Robert Lewis Ramseyer, a renowned missiologist who served three decades as a mission worker in Japan and two decades as a seminary professor, died Apr. 30 in Bluffton, Ohio. He was 86.
Ramseyer was professor emeritus of missions and anthropology at AMBS, where he taught between 1972 and 1996. Ramseyer was a 1950 graduate of Bluffton College (now University), and a 1954 graduate of Mennonite Biblical Seminary in Chicago (now AMBS). He earned an MA from the University of Michigan in Japanese Studies in 1959, and a PhD in Anthropology in 1969.
Beginning in 1954, Ramseyer, with his wife, Alice Ruth, served in Japan with the General Conference Mennonite Church’s Commission on Overseas Mission (a predecessor agency of Mennonite Mission Network) a few years after the United States dropped nuclear weapons on the Japanese cities of Hiroshima and Nagasaki to end World War II. (Total casualties are estimated at 200,000.) The Ramseyers served in Miyazaki, Nobeoka and Hiroshima. They founded Hiroshima Mennonite Church in 1980 and aided the development of the World Friendship Center in Hiroshima.
“I think that it was very important for them to share the love and peace of Jesus Christ among people who suffered because of the atomic bombing,” wrote Shizuo Tachibana, a member of Hiroshima Mennonite Christ Church, in a tribute letter upon hearing of Ramseyer’s death. “While they were in Hiroshima, they translated a number of books concerning the bombings of Hiroshima and Nagasaki from Japanese into English.” Tachibana wrote that a memorial service for Ramseyer is scheduled at the Hiroshima church on May 15.
A renowned missiologist, Ramseyer influenced and mentored generations of mission workers through his personal witness in the field and in the classroom.
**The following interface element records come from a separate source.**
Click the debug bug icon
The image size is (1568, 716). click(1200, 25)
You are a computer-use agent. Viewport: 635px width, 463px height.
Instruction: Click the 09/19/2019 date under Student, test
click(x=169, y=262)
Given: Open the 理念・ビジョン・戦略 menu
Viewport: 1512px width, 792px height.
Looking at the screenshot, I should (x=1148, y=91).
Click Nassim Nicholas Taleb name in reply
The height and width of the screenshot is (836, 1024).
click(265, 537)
Ramseyer founded the Overseas Mission Training Center at Associated Mennonite Biblical Seminary in Elkhart, a cooperative relationship between AMBS and two mission boards: Mennonite Board of Missions and the Commission on Overseas Mission.
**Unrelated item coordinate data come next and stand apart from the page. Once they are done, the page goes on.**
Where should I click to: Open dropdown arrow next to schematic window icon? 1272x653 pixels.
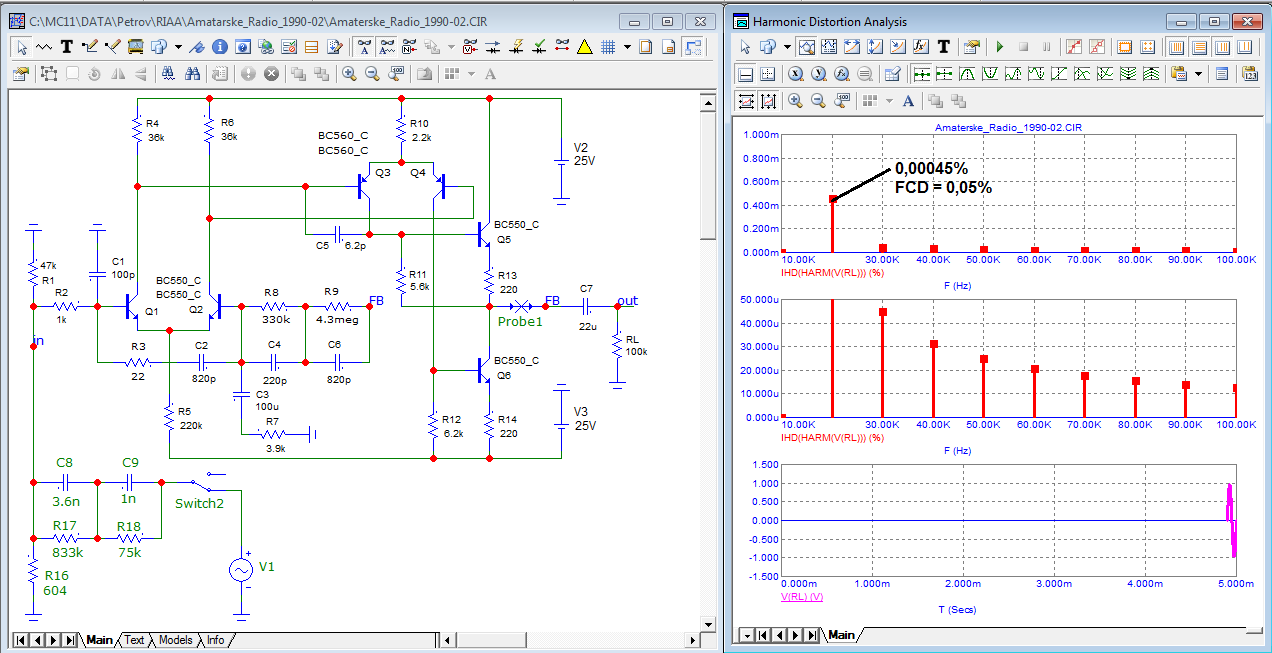point(178,46)
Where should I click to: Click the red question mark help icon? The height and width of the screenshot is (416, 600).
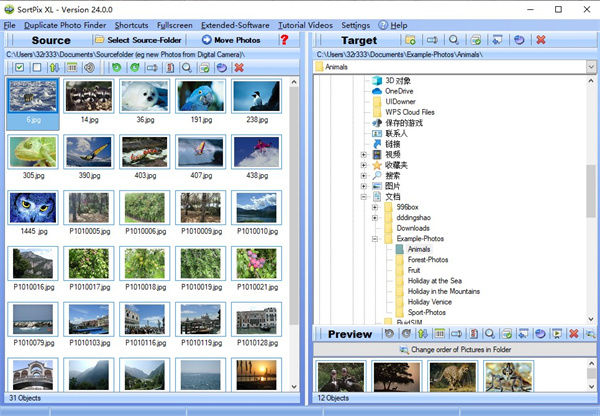pos(284,40)
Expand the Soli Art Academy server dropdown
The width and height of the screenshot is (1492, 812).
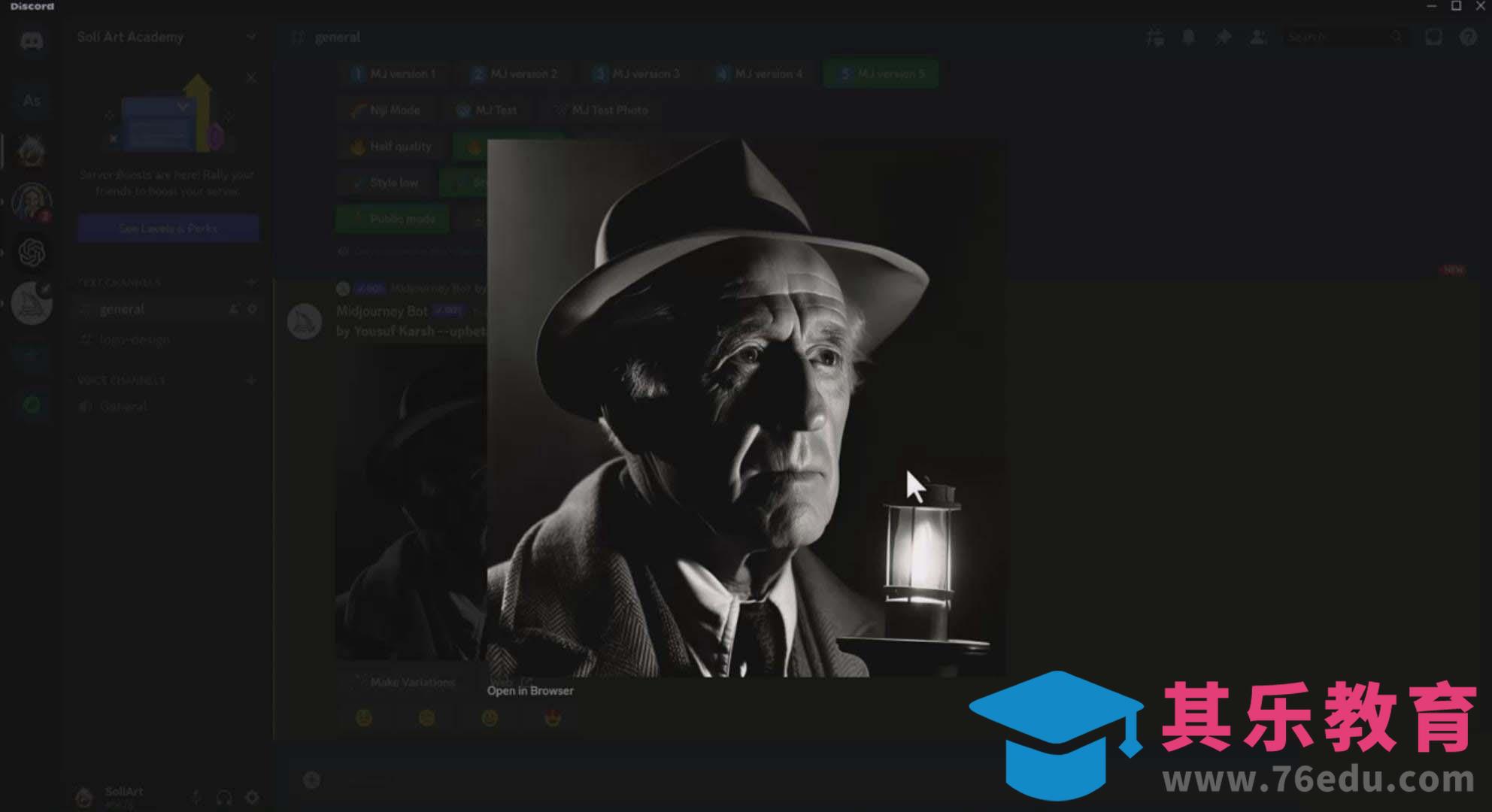point(251,37)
James R. Krabill, senior executive for Global Ministries for Mennonite Mission Network, was a student of Ramseyer’s at AMBS during the mid-1970s. Krabill and his wife, Jeanette, recall having dinner with the Ramseyers at their home. “It was an encounter that was deeply appreciated by a young couple preparing for an international assignment,” Krabill said. “Many of the people Robert supervised have subsequently served a lifetime in international-related ministries.”
Ramseyer taught at AMBS for a decade. He authored and co-wrote several books, such as Mission and the Peace Witness: The Gospel and Christian Discipleship and Sharing the Gospel. These helped to define and shape Anabaptist mission methods into the present.
“Bob’s key role as director of the Overseas Mission Training Center at AMBS was to guide the formation of mission and service students – before and during assignments – through customized course selections, personal mentoring, and providing opportunities for international workers to meet each other for mutual encouragement,” noted Walter Sawatsky, Professor Emeritus of Church History and Mission at AMBS. “What kept Bob (and Alice Ruth) so fresh and relevant was their repeated return to assignments in Japan, plus his wide connections to the Mennonite and ecumenical world of mission.”
The Ramseyers retired to Bluffton in 1997, where they attended First Mennonite Church.
Ramseyer is survived by his wife and their four children, Mark (Norma Wyse) of Lexington, Massachusetts; Joy (John) Betts of Bryan, Ohio; Sue Ramseyer of Bloomington, Indiana; and Jeanne (Thomas) Stenson of Quakertown, Pennsylvania; his grandchildren, Jennifer and Geoffrey Ramseyer, Rachel Betts (Nikhil Krishnan), Sarah (Charles) vonSeggern, Jacob Betts, Timothy, Elizabeth, and Matthew Konicek, and Brian (Jennifer), Kristin, and Randall Stenson; and siblings, sister, Mary (Robert) Wells, of Cincinnati, Ohio, and brother, William (Mary) Ramseyer, of St. Helena, South Carolina. He was preceded in death by a grandson, David Betts; son-in-law Robert Konicek; and by his parents, Lloyd and Ferne Ramseyer. Visitation will be May 5 from 6 p.m. to 8 p.m. at the Chiles-Laman Funeral and Cremation Services, 239 S. Main St., Bluffton. The funeral service will be held May 6, 11 a.m., at First Mennonite Church, 101 S. Jackson St., Bluffton. Internment will be at Maple Grove Cemetery, Bluffton. In lieu of flowers, gifts may be made to the Bluffton University Lloyd and Ferne Ramseyer Scholarship Fund or to Mennonite Mission Network.